Posted: Wed, 07 Nov 2007

[miningmx.com] -- A FEATURE of Harmony Gold’s September quarter results was that the general improvement in operating performance was despite continued operating losses at the firm’s “marginal mines” – which tend to be older, less profitable mines.

David Davis, a gold analyst at Credit Suisse Standard Securities, says the worsening in performance of Harmony’s weaker assets is to be expected of gold mining companies globally.

Notwithstanding the improvement in the gold price – up 19% in US dollar terms over the past six months – costs are killing marginal mines.

“We believe our forecast decline in global production will be aggravated by an increase in costs, which will impact on the marginal mines forcing premature closure,” says Davis.

He was commenting in a Credit Suisse report in which he increased his forecast average for the gold price to $1,050/oz by 2010.

It was Davis who wrote (more than two years ago) that the gold price would be around $700/oz by year-end 2008. At the time the gold price had staged a promising recovery from a low of $255/oz to around $430/oz.
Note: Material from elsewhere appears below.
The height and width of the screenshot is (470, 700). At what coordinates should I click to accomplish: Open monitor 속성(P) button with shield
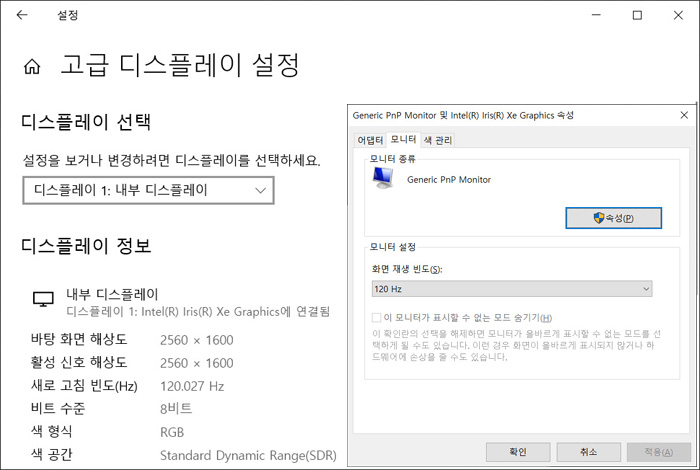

But nobody expected the metal to record its current prices – not even Davis himself, who proved too conservative. But we should take him seriously.

He also believes the gold price will be through $800/oz by the new year, having now attracted safe-haven status amid a 35% increase in the oil price and a weakening US dollar.

“We believe the US dollar and the oil price have become key drivers for gold in the current environment,” says Davis. “The oil price is currently hovering at record levels, and analysts believe it’s likely to break through $100/barrel in the near future.”

The outcome is that higher oil prices will result in inflationary pressures that will result, in turn, in upward pressure on the gold price, mainly because gold is used as an inflation hedge.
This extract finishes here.